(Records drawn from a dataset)
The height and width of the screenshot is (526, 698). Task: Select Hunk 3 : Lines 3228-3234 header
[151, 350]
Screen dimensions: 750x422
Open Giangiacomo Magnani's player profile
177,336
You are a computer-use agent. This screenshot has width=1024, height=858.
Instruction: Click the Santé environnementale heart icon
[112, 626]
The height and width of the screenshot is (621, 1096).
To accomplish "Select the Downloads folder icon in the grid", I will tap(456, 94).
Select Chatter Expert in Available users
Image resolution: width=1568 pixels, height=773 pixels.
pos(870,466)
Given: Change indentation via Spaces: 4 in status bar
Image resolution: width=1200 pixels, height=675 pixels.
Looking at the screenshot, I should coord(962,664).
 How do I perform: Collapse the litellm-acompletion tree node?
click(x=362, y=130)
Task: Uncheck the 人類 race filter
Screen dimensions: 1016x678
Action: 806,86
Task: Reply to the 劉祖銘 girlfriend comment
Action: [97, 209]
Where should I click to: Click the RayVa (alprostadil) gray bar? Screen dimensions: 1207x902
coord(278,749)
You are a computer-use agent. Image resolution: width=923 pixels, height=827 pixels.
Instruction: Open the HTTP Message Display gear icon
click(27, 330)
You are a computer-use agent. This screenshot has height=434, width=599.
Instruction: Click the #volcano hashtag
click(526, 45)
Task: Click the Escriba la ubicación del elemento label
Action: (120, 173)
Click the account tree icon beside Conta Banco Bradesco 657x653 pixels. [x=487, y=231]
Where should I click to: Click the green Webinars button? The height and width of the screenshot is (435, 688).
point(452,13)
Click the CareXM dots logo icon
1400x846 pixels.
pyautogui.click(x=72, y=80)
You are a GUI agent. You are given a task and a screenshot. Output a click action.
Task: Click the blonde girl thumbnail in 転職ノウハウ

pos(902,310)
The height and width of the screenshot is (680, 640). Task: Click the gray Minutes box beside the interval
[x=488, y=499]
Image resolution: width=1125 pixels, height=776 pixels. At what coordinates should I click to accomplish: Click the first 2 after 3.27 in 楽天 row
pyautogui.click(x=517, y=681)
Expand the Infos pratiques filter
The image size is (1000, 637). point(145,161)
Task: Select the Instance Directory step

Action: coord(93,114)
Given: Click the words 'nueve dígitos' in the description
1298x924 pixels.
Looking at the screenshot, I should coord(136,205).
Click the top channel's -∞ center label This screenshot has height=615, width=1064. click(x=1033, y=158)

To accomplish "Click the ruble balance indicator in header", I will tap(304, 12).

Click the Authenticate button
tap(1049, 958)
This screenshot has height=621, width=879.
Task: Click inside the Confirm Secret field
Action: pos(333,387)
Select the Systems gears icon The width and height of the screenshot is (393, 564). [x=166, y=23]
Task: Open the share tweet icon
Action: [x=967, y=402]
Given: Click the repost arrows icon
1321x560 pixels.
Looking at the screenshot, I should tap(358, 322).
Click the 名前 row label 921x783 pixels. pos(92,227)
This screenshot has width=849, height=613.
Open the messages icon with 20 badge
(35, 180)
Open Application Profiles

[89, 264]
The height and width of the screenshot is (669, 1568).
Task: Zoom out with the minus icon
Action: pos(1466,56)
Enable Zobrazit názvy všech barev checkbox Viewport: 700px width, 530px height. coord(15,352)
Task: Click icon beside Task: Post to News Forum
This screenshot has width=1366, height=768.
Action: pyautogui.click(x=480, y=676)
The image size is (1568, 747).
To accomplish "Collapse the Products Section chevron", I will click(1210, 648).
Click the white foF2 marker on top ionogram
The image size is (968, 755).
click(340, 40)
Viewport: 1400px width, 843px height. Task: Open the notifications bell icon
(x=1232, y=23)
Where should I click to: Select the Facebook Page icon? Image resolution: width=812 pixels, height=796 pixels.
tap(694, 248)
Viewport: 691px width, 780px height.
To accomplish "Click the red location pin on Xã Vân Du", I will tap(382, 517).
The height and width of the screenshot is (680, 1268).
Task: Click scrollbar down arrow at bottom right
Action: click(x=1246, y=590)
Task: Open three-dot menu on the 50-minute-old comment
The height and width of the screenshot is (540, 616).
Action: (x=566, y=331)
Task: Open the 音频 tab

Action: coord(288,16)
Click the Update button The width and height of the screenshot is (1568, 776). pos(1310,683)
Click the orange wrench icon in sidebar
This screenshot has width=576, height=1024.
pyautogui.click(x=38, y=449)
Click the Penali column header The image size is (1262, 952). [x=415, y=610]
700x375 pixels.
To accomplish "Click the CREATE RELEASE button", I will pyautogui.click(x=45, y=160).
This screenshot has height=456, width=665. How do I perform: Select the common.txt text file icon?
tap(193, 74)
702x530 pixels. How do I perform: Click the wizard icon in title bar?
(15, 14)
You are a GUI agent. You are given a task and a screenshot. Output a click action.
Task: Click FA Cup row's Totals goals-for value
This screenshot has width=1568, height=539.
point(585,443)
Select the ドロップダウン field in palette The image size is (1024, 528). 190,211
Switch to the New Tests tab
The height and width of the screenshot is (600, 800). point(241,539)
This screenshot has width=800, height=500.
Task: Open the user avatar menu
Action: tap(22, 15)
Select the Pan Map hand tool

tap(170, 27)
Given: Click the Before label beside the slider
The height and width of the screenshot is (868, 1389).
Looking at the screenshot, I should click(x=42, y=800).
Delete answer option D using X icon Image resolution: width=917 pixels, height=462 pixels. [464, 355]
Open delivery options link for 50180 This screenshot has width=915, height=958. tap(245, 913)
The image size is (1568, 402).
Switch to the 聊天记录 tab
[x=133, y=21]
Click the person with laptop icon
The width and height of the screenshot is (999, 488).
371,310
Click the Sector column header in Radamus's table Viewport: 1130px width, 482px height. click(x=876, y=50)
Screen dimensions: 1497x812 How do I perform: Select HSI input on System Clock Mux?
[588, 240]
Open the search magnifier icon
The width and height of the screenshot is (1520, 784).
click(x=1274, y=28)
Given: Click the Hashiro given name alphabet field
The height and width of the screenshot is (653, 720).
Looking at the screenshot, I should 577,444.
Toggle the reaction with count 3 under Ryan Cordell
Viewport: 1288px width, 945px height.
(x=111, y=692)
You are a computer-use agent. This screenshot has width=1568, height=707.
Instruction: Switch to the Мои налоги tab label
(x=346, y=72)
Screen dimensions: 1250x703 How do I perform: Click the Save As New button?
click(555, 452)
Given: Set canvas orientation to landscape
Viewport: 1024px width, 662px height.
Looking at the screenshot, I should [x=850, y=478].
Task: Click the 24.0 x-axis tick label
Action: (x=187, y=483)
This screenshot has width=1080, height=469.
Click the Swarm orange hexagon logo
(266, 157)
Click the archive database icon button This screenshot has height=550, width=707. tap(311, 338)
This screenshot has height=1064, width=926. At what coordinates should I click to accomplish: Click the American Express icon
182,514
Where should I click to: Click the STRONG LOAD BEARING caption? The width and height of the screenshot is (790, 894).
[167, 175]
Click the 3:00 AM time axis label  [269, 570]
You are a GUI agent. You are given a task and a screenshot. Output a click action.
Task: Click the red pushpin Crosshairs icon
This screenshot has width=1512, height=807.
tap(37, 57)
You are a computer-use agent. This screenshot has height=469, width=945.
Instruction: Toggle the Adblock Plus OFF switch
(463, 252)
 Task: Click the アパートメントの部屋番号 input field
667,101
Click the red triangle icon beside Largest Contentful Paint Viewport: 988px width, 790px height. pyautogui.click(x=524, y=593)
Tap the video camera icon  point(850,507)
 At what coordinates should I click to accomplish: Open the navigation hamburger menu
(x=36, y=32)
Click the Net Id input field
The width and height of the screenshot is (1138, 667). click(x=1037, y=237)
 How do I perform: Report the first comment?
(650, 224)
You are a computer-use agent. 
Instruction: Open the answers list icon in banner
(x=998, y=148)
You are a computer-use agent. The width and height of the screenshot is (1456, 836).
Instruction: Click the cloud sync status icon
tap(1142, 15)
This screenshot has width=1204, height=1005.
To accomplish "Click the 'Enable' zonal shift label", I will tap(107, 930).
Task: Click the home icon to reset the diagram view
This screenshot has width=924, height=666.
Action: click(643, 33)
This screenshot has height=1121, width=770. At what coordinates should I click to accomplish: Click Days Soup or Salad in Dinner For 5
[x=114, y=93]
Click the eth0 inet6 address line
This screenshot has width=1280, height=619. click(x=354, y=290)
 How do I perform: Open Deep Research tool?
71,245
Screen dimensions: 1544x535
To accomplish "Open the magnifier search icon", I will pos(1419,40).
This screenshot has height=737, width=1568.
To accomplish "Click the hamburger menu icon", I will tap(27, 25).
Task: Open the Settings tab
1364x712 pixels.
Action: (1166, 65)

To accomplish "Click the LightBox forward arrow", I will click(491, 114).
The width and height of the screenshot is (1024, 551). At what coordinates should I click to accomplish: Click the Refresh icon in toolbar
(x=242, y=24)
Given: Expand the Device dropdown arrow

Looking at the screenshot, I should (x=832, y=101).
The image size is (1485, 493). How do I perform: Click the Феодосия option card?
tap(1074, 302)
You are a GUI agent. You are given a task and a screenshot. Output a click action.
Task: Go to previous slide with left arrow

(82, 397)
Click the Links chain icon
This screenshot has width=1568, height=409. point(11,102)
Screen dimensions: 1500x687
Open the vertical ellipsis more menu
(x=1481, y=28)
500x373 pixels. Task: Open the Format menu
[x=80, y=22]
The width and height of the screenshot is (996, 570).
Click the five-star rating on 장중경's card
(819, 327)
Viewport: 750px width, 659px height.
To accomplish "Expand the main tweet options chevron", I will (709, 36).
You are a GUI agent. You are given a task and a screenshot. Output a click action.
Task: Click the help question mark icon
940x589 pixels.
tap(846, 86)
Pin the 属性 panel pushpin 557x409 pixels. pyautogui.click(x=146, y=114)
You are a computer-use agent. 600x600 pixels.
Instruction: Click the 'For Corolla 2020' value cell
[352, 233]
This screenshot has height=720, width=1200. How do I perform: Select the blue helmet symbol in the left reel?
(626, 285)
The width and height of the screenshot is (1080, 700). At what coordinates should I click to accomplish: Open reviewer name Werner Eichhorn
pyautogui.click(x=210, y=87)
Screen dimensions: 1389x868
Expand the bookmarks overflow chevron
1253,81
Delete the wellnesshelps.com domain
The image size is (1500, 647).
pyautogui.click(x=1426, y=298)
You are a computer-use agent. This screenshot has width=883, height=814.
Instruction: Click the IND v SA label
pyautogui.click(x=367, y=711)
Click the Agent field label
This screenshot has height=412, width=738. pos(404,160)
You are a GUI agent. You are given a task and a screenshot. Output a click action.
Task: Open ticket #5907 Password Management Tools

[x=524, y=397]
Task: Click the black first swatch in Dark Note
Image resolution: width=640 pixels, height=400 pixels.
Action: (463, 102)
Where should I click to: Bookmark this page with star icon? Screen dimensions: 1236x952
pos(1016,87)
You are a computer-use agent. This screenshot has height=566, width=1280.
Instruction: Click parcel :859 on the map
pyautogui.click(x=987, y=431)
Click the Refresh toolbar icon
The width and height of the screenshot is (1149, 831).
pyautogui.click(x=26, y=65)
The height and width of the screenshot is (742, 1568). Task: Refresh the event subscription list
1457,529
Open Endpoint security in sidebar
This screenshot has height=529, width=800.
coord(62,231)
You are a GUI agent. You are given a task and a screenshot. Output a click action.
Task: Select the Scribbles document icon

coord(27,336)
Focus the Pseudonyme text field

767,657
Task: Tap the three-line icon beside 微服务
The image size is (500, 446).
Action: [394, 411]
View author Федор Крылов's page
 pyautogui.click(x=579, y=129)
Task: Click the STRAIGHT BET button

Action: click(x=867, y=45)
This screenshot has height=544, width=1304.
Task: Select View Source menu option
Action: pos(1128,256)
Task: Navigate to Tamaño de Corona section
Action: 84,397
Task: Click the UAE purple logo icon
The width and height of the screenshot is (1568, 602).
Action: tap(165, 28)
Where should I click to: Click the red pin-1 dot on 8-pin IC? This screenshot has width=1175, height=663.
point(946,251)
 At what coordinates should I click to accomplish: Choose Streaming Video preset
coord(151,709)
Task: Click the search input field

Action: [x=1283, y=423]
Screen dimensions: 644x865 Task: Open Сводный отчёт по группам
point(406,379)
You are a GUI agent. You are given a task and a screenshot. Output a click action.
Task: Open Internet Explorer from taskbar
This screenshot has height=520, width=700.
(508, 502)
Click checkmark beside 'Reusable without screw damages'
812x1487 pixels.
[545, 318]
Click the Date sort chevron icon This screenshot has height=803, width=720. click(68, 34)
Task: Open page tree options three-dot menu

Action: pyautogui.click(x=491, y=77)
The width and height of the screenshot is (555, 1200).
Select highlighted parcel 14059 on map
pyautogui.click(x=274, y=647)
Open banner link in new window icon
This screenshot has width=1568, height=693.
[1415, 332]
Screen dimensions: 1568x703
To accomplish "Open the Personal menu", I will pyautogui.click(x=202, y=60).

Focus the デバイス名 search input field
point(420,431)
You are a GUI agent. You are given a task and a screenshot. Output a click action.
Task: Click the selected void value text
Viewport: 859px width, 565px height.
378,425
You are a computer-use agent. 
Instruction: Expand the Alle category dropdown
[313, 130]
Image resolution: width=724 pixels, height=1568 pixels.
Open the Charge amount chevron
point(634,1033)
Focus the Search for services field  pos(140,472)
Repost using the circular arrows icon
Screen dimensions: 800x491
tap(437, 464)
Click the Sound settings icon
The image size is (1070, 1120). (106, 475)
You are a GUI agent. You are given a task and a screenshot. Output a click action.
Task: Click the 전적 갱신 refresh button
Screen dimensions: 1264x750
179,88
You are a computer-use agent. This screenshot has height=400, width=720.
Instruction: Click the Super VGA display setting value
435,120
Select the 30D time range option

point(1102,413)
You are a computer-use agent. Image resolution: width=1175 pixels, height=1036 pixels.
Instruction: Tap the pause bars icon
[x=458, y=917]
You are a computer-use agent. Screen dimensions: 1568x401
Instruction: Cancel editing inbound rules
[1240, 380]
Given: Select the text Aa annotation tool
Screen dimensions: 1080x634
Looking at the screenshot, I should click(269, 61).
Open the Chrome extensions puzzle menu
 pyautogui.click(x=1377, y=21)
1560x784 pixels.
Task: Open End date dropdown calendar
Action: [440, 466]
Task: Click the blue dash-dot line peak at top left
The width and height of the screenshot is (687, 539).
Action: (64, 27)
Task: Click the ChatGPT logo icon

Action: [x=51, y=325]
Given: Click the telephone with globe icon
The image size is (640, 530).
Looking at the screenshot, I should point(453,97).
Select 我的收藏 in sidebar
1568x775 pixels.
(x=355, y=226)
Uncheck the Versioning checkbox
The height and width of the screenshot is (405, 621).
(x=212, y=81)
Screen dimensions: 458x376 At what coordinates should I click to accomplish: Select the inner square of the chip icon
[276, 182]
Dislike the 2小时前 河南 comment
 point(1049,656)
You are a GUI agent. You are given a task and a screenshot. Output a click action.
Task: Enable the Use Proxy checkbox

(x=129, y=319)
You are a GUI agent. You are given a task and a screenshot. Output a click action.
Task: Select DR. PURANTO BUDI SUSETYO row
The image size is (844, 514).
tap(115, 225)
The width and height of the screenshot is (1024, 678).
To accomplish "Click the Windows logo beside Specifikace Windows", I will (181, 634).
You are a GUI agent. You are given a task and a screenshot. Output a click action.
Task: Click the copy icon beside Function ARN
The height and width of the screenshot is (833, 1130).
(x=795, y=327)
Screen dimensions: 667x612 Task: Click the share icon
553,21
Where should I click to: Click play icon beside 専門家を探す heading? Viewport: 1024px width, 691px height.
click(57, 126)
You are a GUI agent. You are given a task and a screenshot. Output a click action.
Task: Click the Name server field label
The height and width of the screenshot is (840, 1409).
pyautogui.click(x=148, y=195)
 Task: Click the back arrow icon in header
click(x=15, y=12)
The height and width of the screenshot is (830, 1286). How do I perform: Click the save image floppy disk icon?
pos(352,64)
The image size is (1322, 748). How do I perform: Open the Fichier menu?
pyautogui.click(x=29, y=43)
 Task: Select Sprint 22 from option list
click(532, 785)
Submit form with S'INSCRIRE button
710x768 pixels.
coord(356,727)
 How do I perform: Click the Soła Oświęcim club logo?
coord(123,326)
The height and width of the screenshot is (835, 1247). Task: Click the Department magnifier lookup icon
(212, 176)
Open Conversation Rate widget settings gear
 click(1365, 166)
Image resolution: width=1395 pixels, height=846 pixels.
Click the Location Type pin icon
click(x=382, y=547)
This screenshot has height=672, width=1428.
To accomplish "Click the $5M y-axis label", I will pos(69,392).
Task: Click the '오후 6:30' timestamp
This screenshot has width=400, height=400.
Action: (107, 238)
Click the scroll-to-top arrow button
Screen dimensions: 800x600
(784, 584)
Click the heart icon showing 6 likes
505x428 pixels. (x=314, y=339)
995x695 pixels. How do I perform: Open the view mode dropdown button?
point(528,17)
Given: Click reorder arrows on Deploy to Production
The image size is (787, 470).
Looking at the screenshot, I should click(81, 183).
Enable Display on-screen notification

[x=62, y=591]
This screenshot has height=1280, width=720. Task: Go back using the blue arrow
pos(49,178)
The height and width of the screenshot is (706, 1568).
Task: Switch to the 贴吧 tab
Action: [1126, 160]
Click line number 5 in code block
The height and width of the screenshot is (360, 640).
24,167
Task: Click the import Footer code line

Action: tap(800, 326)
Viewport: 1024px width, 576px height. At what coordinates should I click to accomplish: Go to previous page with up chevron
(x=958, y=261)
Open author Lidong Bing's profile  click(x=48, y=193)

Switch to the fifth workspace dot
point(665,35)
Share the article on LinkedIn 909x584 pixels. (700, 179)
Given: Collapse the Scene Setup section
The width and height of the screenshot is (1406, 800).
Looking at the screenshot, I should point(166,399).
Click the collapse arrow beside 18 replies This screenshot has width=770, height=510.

- **The problem**:
Where a line in the records above includes the string "Uncheck", show it.

- **Output of the task**:
Task: Uncheck the 人類 race filter
Uncheck the Versioning checkbox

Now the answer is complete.